Sie sorgen dafür, dass die Kollegiumsaktivitäten und andere Jugendveranstaltungen die Familie nicht übermäßig belasten oder mit Aktivitäten der Familie konkurrieren.

Die Führungsbeamten sind besonders einfühlsam gegenüber Jungen Männern, die aus einer Familie kommen, in der sie wenig im Evangelium unterstützt werden.

8.6.1 In erster Linie ist es die Aufgabe der Eltern eines zehn- oder elfjährigen Jungen, ihm zu helfen, sich auf das Aaronische Priestertum vorzubereiten. Die anderen Angehörigen und die Heimlehrer helfen dabei. Die Unterstützung der Heimlehrer kann in Familien, wo der Vater abwesend oder kein aktives Mitglied der Kirche ist, besonders wichtig sein.


Ausblick auf das Priestertum

11.5.5 Der Ausblick auf das Priestertum ist eine Versammlung für die elfjährigen Jungen und deren Eltern, die jedes Jahr stattfindet. Ziel dieser Versammlung ist es, den Jungen die Bedeutung des Priestertums bewusst zu machen und sie in ihrem Entschluss zu bestärken, sich dafür bereit zu machen.


Zeugnisgeben in der Primarvereinigung

11.8.3 Die Eltern und die PV-Führungsbeamtinnen und -Lehrkräfte geben im Unterricht auf einfache und direkte Art Zeugnis und erklären den Kindern, was ein Zeugnis ist und wie man es zum Ausdruck bringt.

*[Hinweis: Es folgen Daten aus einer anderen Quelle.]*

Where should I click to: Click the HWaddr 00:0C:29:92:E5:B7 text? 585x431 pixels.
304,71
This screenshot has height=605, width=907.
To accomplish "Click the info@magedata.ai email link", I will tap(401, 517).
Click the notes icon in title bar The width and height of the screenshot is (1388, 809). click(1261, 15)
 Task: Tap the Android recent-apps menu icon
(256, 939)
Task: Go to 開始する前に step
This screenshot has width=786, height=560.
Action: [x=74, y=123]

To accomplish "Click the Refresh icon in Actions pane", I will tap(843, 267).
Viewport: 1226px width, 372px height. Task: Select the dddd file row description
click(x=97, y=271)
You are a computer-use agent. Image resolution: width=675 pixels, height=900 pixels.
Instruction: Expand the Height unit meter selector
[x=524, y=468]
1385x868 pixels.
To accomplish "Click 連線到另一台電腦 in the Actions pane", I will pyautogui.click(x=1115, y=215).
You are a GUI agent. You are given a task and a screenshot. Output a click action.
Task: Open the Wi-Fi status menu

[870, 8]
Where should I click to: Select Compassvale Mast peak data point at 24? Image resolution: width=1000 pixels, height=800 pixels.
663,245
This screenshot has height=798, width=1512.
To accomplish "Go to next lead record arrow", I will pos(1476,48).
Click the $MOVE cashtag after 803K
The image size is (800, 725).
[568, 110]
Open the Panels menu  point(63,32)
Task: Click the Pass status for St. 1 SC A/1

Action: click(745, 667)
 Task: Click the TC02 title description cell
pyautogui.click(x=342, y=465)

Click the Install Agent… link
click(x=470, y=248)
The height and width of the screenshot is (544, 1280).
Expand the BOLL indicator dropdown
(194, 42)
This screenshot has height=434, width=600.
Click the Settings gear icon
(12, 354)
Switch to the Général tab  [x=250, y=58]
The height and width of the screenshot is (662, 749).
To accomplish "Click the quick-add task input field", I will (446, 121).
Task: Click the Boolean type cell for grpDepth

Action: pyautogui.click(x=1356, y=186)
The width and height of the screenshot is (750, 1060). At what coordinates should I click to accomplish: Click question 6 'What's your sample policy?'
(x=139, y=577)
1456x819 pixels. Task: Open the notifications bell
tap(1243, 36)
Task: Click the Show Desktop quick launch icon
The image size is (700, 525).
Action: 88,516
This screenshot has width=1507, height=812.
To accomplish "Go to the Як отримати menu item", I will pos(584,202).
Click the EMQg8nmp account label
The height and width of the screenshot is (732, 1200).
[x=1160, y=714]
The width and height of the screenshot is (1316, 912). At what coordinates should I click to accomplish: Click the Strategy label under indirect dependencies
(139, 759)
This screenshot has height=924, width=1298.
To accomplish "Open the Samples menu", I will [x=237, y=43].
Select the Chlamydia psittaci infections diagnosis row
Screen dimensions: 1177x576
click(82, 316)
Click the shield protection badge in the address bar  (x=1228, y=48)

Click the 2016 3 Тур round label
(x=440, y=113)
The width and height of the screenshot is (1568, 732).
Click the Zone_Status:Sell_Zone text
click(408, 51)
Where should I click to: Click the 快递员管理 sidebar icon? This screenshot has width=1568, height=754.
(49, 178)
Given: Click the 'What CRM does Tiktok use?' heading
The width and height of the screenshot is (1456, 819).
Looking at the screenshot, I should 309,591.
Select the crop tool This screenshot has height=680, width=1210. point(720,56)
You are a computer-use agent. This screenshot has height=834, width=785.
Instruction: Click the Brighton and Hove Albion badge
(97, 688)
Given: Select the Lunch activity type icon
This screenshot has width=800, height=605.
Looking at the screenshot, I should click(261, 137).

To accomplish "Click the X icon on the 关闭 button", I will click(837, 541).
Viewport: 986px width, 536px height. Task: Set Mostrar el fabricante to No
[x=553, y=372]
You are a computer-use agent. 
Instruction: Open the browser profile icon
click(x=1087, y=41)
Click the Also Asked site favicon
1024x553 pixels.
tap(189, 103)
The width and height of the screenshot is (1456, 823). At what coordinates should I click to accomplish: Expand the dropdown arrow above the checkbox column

In der Primarvereinigung soll keine Zeugnisversammlung abgehalten werden. Die Eltern und die PV-Führungsbeamtinnen und -Lehrkräfte können jedoch andere Gelegenheiten dafür schaffen, dass die Kinder Zeugnis geben. Ein Kind kann beispielsweise Zeugnis geben, wenn es eine Lektion beim Familienabend oder eine Ansprache im Miteinander hält. Solche Gelegenheiten helfen einem Kind, sich darauf vorzubereiten, in einer Fast- und Zeugnisversammlung Zeugnis zu geben, wenn es alt genug ist, um ohne Hilfe der Eltern, Geschwister oder eines anderen Zeugnis zu geben.